- **YOUR GOAL**: Please report how many lines below contain "settings", writing nothing except the number.

—————

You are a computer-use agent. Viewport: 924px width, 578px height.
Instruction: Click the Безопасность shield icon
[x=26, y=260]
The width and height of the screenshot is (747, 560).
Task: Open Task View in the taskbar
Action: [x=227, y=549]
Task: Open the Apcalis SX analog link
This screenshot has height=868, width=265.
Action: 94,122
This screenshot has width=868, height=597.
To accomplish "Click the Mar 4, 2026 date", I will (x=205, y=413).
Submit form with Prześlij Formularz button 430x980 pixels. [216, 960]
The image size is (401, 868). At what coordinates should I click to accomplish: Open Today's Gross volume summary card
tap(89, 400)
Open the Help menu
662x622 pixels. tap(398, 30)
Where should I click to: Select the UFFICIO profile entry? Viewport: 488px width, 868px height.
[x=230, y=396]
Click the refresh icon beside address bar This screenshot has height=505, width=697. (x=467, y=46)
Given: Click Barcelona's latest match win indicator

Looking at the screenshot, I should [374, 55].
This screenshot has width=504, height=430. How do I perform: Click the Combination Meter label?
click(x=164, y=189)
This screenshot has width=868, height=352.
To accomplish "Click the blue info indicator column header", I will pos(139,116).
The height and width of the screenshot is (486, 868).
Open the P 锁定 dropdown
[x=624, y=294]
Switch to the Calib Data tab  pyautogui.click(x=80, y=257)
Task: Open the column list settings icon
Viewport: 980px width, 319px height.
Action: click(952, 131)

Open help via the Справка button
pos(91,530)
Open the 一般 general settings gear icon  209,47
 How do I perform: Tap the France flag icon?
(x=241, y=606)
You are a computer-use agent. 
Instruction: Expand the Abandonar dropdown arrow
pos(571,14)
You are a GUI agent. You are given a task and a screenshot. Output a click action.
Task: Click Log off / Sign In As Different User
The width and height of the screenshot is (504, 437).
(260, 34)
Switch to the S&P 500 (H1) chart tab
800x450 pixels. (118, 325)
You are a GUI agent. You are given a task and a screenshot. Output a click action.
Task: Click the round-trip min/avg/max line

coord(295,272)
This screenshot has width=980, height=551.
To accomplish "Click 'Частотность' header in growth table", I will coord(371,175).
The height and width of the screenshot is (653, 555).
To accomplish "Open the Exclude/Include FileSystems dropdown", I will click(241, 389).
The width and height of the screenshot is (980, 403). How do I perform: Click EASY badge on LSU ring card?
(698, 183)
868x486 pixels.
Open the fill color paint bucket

—————

- **RESPONSE AREA**: 2